What the task asks:
Answer these questions from the Sandhill crane walk listing below:
1. At what time is sunset on the day of the walk?
2. How long is the boardwalk and wetland trail?
3. In which state was the Miocene crane fossil found?

Text block:
Time: November 25, 2012 from 3pm to 5pm
Location: Cosumnes River Preserve
Street: 13501 Franklin Blvd.
City/Town: Galt, CA
Website or Map: http://www.meetup.com/JCF-MRT…
Event Type: myth, story-telling, nature-walk
Organized By: Jeanne Andrews
Latest Activity: Nov 25, 2012
RSVP at link above.
Seeing the migratory Sandhill cranes in their winter home is one of the most beautiful sights in nature, and the Cosumnes River Preserve is one of the best places to see them!
Just 30 minutes south of Sacramento, the wetlands, tidal sloughs, and riparian forests provide one of the Central Valley's crucial links in California's flyway for thousands of the millions of these magnificent birds returning from the Pacific Northwest and as far away as Siberia.
Let's meet at 3:00-3:15 pm on the porch of the Nature Center and head out on the trail by 3:15 pm. The 1-1/2 mile boardwalk and wetland trail loops back to the Nature Center. We'll stop along the trail at the lookout point to share stories. Sunset is at 4:51 pm and our walk is timed to view the cranes returning from the fields to the preserve.
Note: Rain cancelled the previous post for the 17th, the event is updated to be 11/25.
The Sandhill crane: Standing 4 feet tall with a wing span of up to 7 feet, known for their constant talk and beautiful calls, they mate for life, fly in families a mile high in the sky, and "return to within a mile or so of the same area every year," says Mark Ackerman, Wildlife Biologist at the preserve.
"The crane dance associated with courtship can occur at any age and season and is generally believed to be a normal part of motor development for cranes and thwarts aggression, relieves tension, and strengthens the pair bond... A Miocene crane fossil, thought to be about ten million years old, was found in Nebraska and is structurally identical to the modern Sandhill crane, making it the oldest known bird species still surviving." ~ International Crane Foundation
The crane in myth: The crane has been a symbolic bird in many cultures since prehistoric times as documented at the Neolithic site of Göbekli Tepe in Turkey and even earlier in Paleolithic paintings and figurines. Every land the crane is found, so are myths and tales they inspire.
A great resource is Dr. Kathleen Jenks' "Myth*ing Links," including her page "Animal Guides: Creatures of earth, air & water who share their wisdom & humor with humans."

Information supplied:
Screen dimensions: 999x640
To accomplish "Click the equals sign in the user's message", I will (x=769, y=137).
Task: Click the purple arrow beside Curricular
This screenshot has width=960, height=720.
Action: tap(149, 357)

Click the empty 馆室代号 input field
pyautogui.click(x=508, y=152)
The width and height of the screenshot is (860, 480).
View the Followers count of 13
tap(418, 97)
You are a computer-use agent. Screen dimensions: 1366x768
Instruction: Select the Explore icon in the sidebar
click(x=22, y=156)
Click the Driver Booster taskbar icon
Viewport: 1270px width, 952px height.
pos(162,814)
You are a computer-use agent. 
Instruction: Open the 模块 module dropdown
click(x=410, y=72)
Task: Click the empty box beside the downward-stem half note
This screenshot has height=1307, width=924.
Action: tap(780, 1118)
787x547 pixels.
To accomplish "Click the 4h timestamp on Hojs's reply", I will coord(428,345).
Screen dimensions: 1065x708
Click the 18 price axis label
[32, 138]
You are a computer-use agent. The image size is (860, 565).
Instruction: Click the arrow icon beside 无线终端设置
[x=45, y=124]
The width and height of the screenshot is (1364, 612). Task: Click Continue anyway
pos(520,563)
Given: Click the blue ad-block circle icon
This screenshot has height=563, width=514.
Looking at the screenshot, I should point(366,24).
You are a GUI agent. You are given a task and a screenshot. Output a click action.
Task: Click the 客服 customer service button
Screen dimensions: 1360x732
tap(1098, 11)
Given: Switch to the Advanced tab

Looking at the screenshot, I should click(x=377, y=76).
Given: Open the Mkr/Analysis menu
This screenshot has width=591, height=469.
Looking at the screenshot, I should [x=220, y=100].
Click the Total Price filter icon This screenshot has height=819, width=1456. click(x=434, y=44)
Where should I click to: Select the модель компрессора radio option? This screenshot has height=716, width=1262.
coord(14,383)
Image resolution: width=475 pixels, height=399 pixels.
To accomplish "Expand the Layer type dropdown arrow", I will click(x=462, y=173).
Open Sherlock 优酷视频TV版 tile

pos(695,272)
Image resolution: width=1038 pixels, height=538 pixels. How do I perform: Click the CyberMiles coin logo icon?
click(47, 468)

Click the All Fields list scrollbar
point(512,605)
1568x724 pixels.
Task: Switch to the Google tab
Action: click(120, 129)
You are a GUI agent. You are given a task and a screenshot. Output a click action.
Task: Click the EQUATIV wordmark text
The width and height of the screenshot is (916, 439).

Result for this task:
1. 4:51 pm
2. 1-1/2 miles
3. Nebraska